Ipamorelin (10mg)

Description

What is Ipamorelin?

Ipamorelin is a selective pentapeptide (Aib-His-D-2-Nal-D-Phe-Lys-NH2) developed by Novo Nordisk as a growth hormone secretagogue. It binds the ghrelin receptor (GHS-R1a) and stimulates pulsatile growth hormone (GH) release from the anterior pituitary without meaningfully elevating cortisol, prolactin, or ACTH — a selectivity profile that distinguishes it from earlier GHRPs.

Mechanism of Action

• Selective agonist at the growth hormone secretagogue receptor (GHS-R1a) on pituitary somatotrophs.
• Activates the phospholipase C / IP3 / intracellular calcium pathway, triggering GH release.
• Synergistic with GHRH signaling — co-administration produces GH pulses larger than either peptide alone.
• Minimal cross-activation of receptors governing cortisol, prolactin, or ACTH in published preclinical and phase-1 data.

Compound Properties

• Sequence: Aib-His-D-2-Nal-D-Phe-Lys-NH2
• Molecular formula: C38H49N9O5
• Molecular weight: 711.86 g/mol
• CAS number: 170851-70-4
• Form: Lyophilized powder
• Unit size: 10 mg / vial
• PubChem CID: 11361564

Research-Reference Dosing

The following protocols are drawn from published preclinical and phase-1 literature. They are provided solely as a reference for laboratory research design and are not instructions for human use.

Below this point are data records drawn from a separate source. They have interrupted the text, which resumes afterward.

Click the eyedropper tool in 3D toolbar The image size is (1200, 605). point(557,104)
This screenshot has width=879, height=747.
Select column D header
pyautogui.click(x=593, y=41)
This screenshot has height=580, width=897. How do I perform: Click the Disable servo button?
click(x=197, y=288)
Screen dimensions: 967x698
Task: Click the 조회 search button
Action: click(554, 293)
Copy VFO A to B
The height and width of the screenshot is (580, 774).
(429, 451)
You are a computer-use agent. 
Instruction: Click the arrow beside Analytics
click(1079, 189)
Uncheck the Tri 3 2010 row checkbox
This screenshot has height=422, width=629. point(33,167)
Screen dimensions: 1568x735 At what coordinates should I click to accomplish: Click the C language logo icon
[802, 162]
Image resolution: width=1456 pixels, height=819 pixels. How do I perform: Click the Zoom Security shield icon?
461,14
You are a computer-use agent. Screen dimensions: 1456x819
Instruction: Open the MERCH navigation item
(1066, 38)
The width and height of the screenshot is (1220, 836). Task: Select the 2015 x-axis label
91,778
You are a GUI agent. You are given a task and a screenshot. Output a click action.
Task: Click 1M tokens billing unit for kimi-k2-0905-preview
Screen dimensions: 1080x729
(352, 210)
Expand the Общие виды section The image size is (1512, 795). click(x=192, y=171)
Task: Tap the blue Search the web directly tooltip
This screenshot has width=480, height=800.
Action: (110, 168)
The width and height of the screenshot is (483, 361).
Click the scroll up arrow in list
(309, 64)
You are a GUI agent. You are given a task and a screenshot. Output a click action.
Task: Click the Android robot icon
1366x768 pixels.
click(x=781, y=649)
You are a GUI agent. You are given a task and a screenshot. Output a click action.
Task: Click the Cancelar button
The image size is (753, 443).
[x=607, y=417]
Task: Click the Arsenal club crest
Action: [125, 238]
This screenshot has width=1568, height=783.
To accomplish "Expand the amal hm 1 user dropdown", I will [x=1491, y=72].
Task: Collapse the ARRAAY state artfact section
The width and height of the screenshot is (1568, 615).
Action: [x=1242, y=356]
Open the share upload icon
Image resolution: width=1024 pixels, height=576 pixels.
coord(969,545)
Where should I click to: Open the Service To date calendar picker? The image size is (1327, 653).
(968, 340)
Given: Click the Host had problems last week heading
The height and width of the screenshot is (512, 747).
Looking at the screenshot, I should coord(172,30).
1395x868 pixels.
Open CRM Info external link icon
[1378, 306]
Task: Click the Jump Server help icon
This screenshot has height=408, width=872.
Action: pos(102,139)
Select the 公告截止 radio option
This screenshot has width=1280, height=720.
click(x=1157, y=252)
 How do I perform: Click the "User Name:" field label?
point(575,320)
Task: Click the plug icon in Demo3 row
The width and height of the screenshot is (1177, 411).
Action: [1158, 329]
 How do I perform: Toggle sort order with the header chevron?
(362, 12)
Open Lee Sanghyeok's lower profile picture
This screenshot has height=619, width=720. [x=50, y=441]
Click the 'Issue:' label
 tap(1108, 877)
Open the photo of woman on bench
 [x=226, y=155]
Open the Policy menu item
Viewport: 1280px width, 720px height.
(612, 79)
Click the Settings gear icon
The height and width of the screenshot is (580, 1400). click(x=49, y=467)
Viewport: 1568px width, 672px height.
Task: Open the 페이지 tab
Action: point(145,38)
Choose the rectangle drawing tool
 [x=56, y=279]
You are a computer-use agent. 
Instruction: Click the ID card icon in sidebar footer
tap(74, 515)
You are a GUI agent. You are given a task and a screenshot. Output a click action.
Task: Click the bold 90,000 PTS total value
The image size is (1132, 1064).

• Raun et al. (European Journal of Endocrinology, 1998): single IV bolus of 0.03–3 μg/kg produced dose-dependent GH release in healthy volunteers.
• Gobburu et al. (Journal of Clinical Pharmacology, 1999): pharmacokinetic modeling of IV ipamorelin at doses up to 0.9 μg/kg.
• Beck et al. (American Journal of Physiology – Gastrointestinal and Liver Physiology, 2014): subcutaneous dosing in postoperative ileus trials (0.03 mg/kg twice daily).

Research Findings (Published Data)

• Raun 1998: selective, dose-dependent GH release without significant cortisol or prolactin elevation.
• Sinha et al. (Growth Hormone & IGF Research, 2011): combination of ipamorelin with GHRH analogs produced synergistic GH pulses in animal models.
• Postoperative ileus phase-2 program (2010–2014): statistically significant acceleration of GI transit vs. placebo, though the program did not advance to approval.

Known Side Effects Reported in Trials

• Mild and transient: headache, flushing, injection-site reaction, mild nausea.
• Moderate: transient increases in blood glucose and slight reductions in insulin sensitivity with repeated dosing.
• No cortisol or prolactin elevations of clinical significance were reported in the published phase-1 and phase-2 programs.

Storage & Handling

Store lyophilized vial at -20 °C protected from light. Once reconstituted in bacteriostatic water, store at 2–8 °C and use within 14–28 days. Avoid repeated freeze-thaw cycles.

Certificate of Analysis

A batch-specific Certificate of Analysis (CoA) including HPLC purity, mass spectrometry identity confirmation, and endotoxin testing is available upon request for each production lot.